Mr Knight, a Wergaia man and deputy chair of the First Peoples of Millewa-Mallee Aboriginal Corporation, told the crowd he “would really like to try to take away the individual names attached to this incident.”
“The individual has become a product of the environment in which they were raised,” he said.
“This environment has been built over the past couple of hundred years by thousands of leaders.
“This is going to take thousands of leaders to fix the environment in which the individual is raised.”
Robby Wirramanda Knight told the crowd his neighbours were a product of their upbringing. (Supplied: Russell P Murphy)
‘Every f***ing day’
Aboriginal and Torres Strait Islander people make up about 4 per cent of the population in the Mildura region.
The region’s representative in Victorian Parliament, Ali Cupper, said that if the viral video incident had one positive, it was that “we know the truth now”.
“The one good thing that’s come out of the Rob and Karen incident is I now know — and I hope all of the white people here now know — that this is Aboriginal people’s lived experience every f***ing day,” she said at the rally.
Ali Cupper told the rally the viral video gives an insight into the kind of prejudice Indigenous people face all the time. (Supplied: Russell P Murphy)

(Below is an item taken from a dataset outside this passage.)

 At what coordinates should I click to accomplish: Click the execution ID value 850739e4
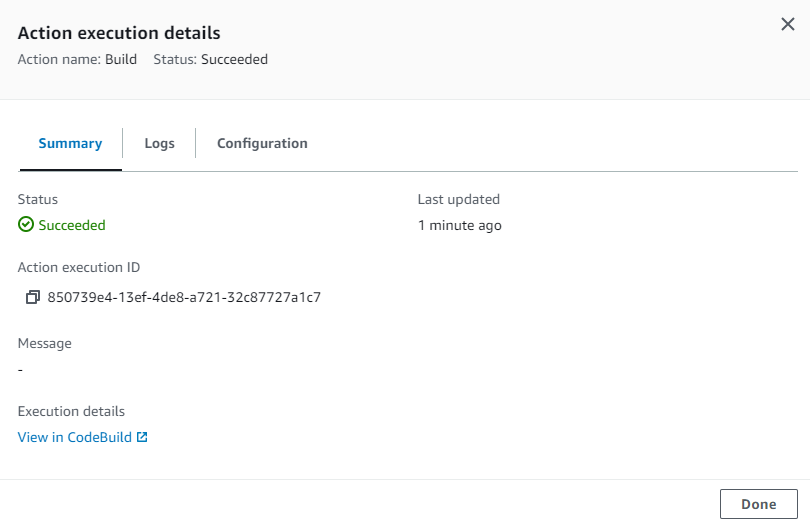click(184, 297)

“And how disgusting is that.”
Ms Cupper said it was “important to understand what this problem in us is”, and that “there is nothing Aboriginal people can do to cure racism”.
“Racism resents Aboriginal people’s existence and we can see that because even when Aboriginal people look like us and talk like us and live in houses that are as flash as ours and earn more money than we do, we still hate them,” Ms Cupper said.

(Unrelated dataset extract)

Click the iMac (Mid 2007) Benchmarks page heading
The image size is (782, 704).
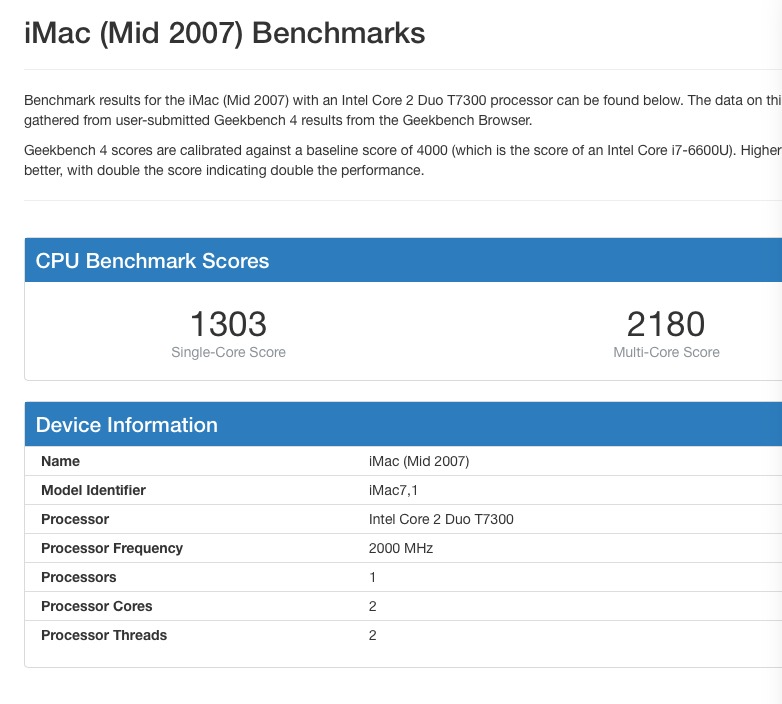224,33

“We’re still racist because racism is about existence.
“That is a terribly confronting thing, but unless we name that and understand it, we can’t fix it.”
A sizeable crowd turned out the rally to show their support for the Indigenous community and to take a stand against racism. (Supplied: Russell P Murphy)
Hope for the future
Mildura councillor Helen Healy was one of three women who helped organise and promote the rally in the days after the incident that made national headlines.
She sought official council support for the event and had told fellow councillors, before the video was filmed, of her objections to celebrating Australia Day on January 26.
“To truly walk alongside Aboriginal people, we need to do the hard work, we need to understand the deep history of Australia, we need to understand what happening during colonisation and invasion,” Cr Healy said at the rally.
Darren Perry says he hopes the viral video will mark a turning point in people’s attitudes in the region. (Supplied: Russell P Murphy)
“Sometimes it’s hard, but if you show support and create a safe space for the victim, that’s doing a really powerful thing, rather than taking on the perpetrator.”
Darren Perry, a Ngintait man and the chair of the recognised traditional owner group of the area, said he hoped the rally would come to be seen as a turning point for the region.
“We’re going to stand up and show everyone that that’s not how we live here, and that’s not how other people should live anywhere, because we’re all just as good as each other,” Mr Perry said.
“It’s the new beginning from something ancient, and great things will come.”